* _AIM OF THE EXERCISE_: Reproduce verbatim the lines of the records starting at the line containing "Click the word filter" and ending at the line containing "tap(486, 204)", with both of those lines included. Omit the pictures from your answer.

* _DATA SHOWN_:
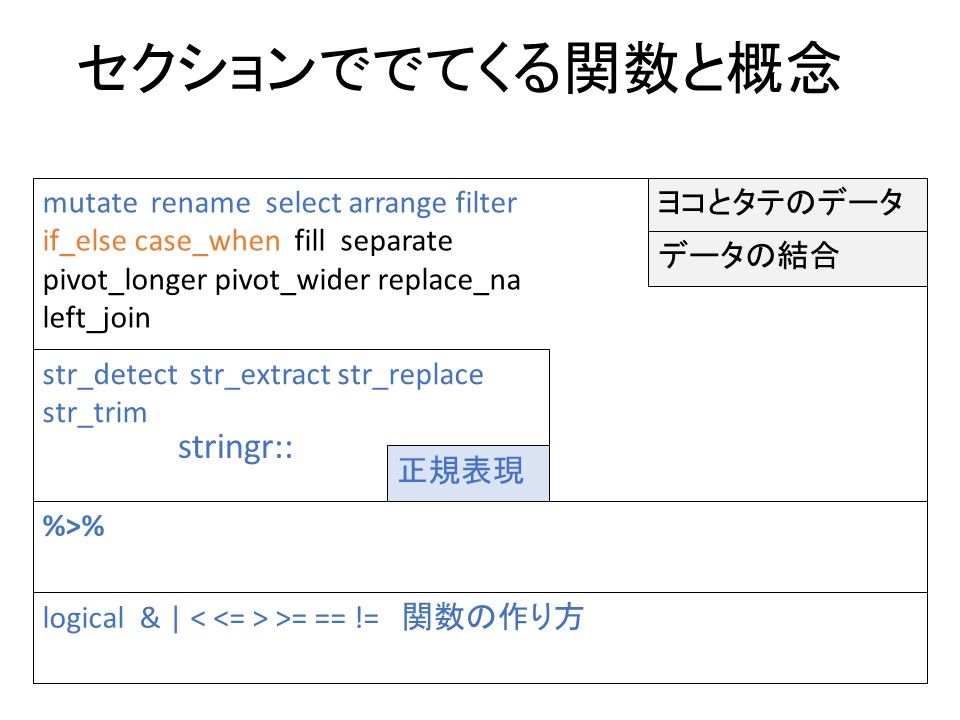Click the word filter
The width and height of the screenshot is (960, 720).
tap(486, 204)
---
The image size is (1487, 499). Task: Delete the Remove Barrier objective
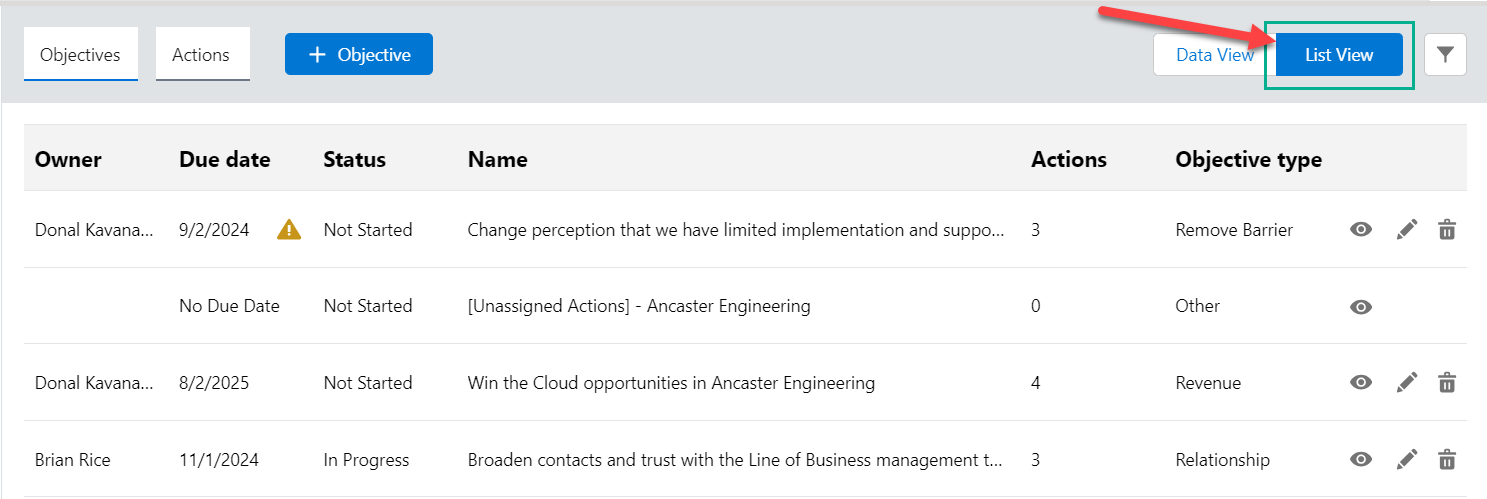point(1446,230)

* _TASK SOLUTION_:
Click the word filter
The width and height of the screenshot is (960, 720).
tap(486, 204)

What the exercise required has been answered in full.